What this task involves » Copy each of the following rows word for word.

#####

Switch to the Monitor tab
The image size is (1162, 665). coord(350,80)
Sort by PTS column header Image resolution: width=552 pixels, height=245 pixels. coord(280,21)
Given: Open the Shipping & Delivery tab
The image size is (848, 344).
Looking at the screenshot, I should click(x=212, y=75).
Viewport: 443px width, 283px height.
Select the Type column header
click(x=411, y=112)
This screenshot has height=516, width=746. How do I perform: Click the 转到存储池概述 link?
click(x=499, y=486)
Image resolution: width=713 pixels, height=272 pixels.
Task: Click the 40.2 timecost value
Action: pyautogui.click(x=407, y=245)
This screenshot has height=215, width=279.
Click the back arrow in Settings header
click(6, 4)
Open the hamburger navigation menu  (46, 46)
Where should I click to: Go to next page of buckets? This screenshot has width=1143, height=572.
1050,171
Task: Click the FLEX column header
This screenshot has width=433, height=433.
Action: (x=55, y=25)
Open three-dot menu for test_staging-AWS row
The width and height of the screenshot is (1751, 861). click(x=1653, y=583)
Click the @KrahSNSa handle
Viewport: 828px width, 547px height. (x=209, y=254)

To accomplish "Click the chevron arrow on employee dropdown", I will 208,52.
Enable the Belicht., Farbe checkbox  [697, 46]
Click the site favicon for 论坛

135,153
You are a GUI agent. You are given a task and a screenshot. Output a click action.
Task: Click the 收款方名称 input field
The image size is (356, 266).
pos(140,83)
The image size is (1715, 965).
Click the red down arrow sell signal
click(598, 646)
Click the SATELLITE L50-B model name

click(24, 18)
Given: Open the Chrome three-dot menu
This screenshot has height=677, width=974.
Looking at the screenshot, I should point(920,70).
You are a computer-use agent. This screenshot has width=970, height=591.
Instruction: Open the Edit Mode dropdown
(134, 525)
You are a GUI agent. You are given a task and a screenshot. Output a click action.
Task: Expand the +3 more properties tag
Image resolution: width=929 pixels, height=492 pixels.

#####

Finished answer »
Switch to the Monitor tab
The image size is (1162, 665). coord(350,80)
Sort by PTS column header Image resolution: width=552 pixels, height=245 pixels. coord(280,21)
Given: Open the Shipping & Delivery tab
The image size is (848, 344).
Looking at the screenshot, I should click(x=212, y=75).
Viewport: 443px width, 283px height.
Select the Type column header
click(x=411, y=112)
This screenshot has height=516, width=746. How do I perform: Click the 转到存储池概述 link?
click(x=499, y=486)
Image resolution: width=713 pixels, height=272 pixels.
Task: Click the 40.2 timecost value
Action: pyautogui.click(x=407, y=245)
This screenshot has height=215, width=279.
Click the back arrow in Settings header
click(6, 4)
Open the hamburger navigation menu  (46, 46)
Where should I click to: Go to next page of buckets? This screenshot has width=1143, height=572.
1050,171
Task: Click the FLEX column header
This screenshot has width=433, height=433.
Action: (x=55, y=25)
Open three-dot menu for test_staging-AWS row
The width and height of the screenshot is (1751, 861). click(x=1653, y=583)
Click the @KrahSNSa handle
Viewport: 828px width, 547px height. (x=209, y=254)

To accomplish "Click the chevron arrow on employee dropdown", I will 208,52.
Enable the Belicht., Farbe checkbox  [697, 46]
Click the site favicon for 论坛

135,153
You are a GUI agent. You are given a task and a screenshot. Output a click action.
Task: Click the 收款方名称 input field
The image size is (356, 266).
pos(140,83)
The image size is (1715, 965).
Click the red down arrow sell signal
click(598, 646)
Click the SATELLITE L50-B model name

click(24, 18)
Given: Open the Chrome three-dot menu
This screenshot has height=677, width=974.
Looking at the screenshot, I should point(920,70).
You are a computer-use agent. This screenshot has width=970, height=591.
Instruction: Open the Edit Mode dropdown
(134, 525)
You are a GUI agent. You are given a task and a screenshot. Output a click action.
Task: Expand the +3 more properties tag
Image resolution: width=929 pixels, height=492 pixels.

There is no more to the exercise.